(Stored data entries)
★ ★ ★ ★ ★ ★ ★
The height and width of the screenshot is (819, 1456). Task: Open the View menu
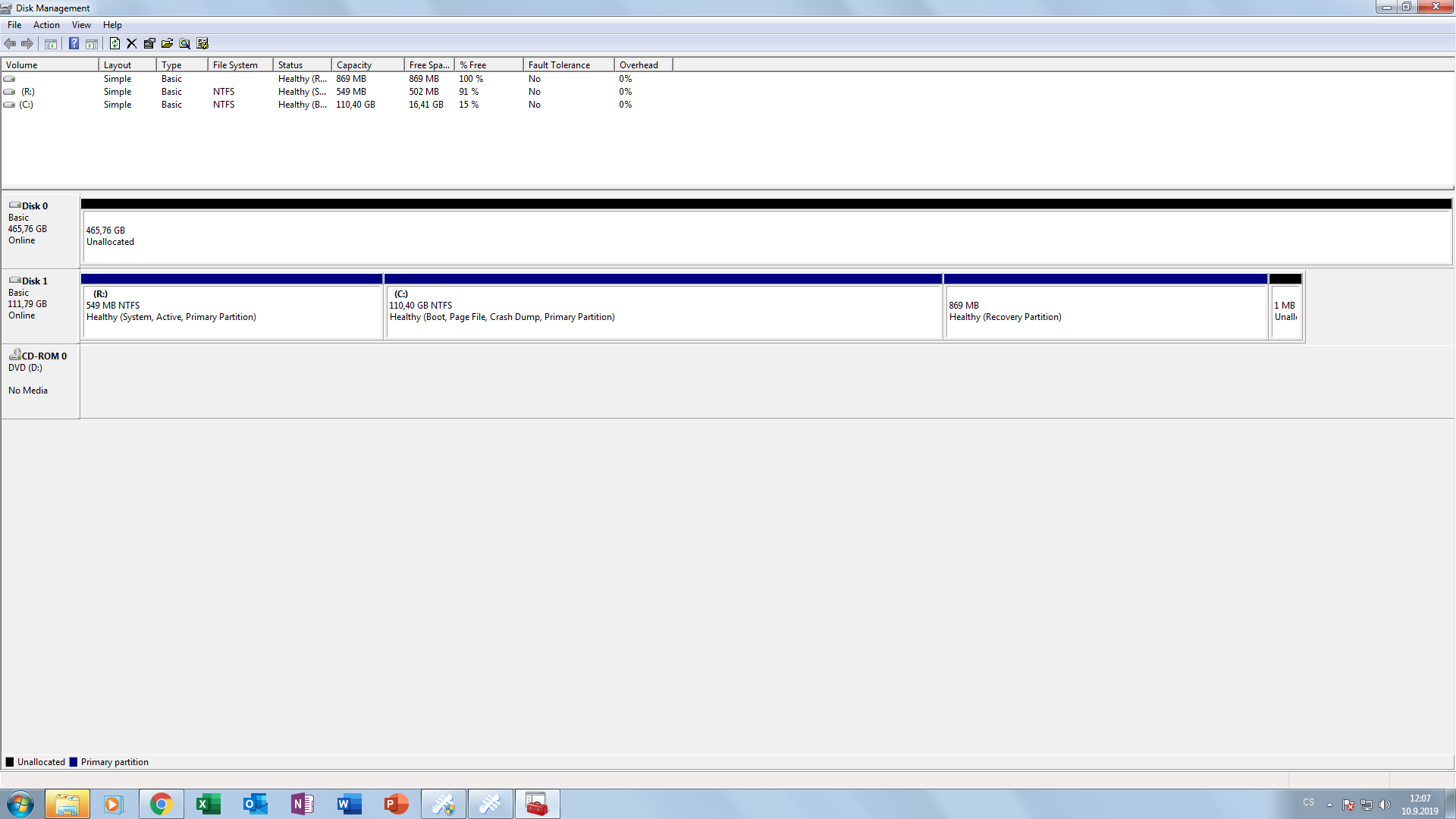[81, 25]
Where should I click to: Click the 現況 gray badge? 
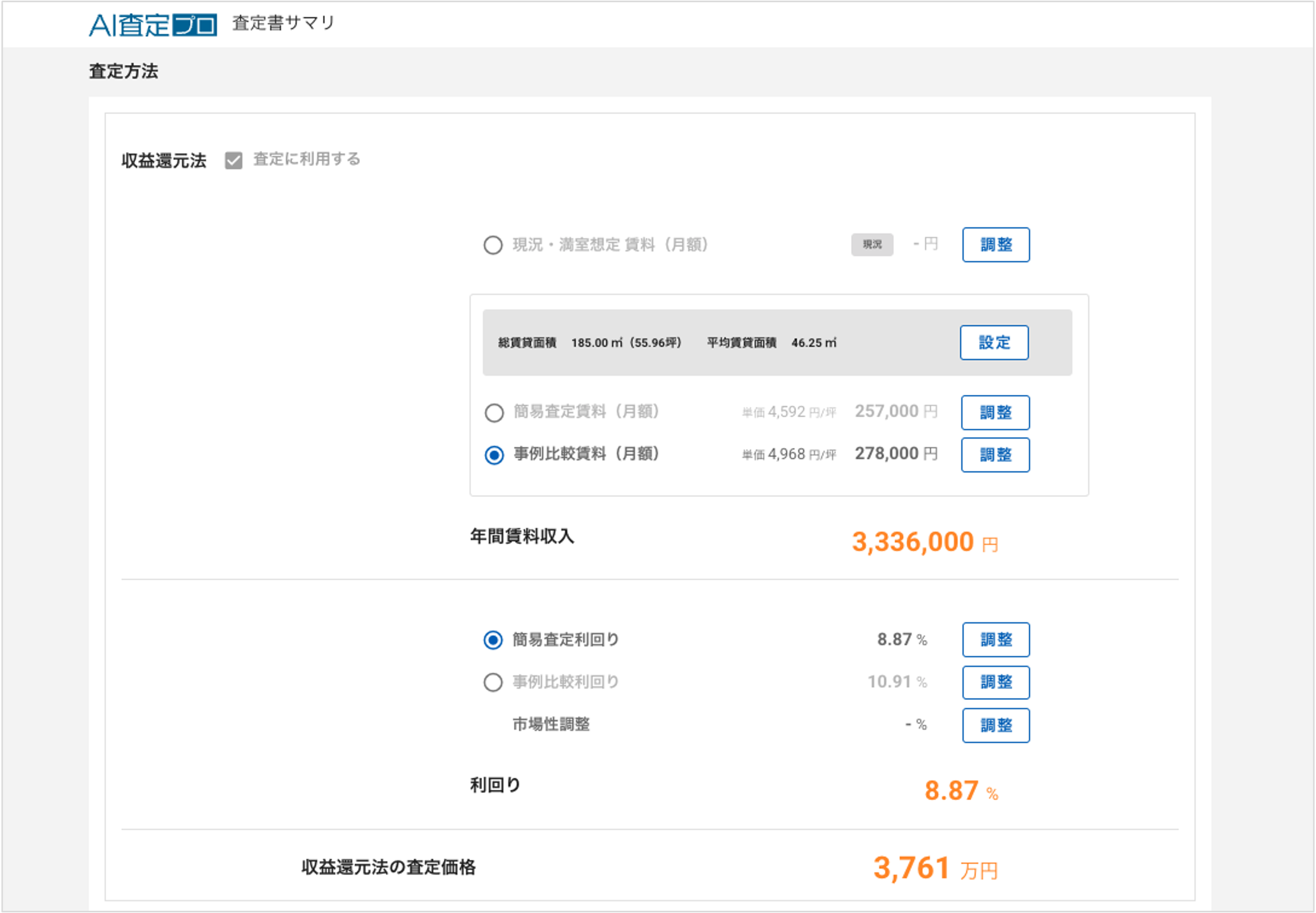click(872, 245)
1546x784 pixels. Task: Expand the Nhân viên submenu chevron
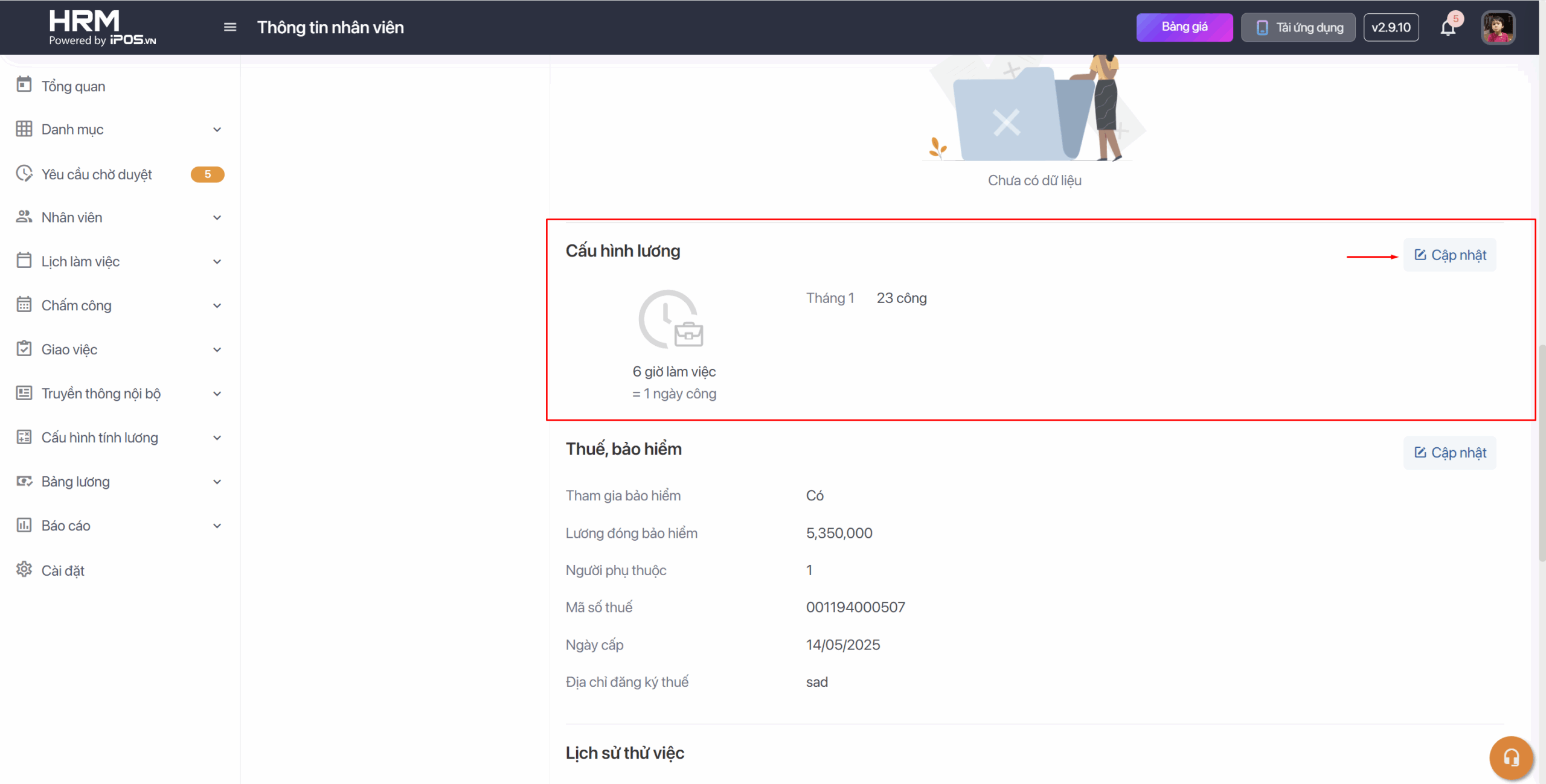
★ ★ ★ ★ ★ ★ ★
▶ _TRY IT_
Apart from the images, every line above needs to be printed again exactly.

▶ _RESULT FOR THIS TASK_
The height and width of the screenshot is (819, 1456). Task: Open the View menu
[81, 25]
Where should I click to: Click the 現況 gray badge? 
click(872, 245)
1546x784 pixels. Task: Expand the Nhân viên submenu chevron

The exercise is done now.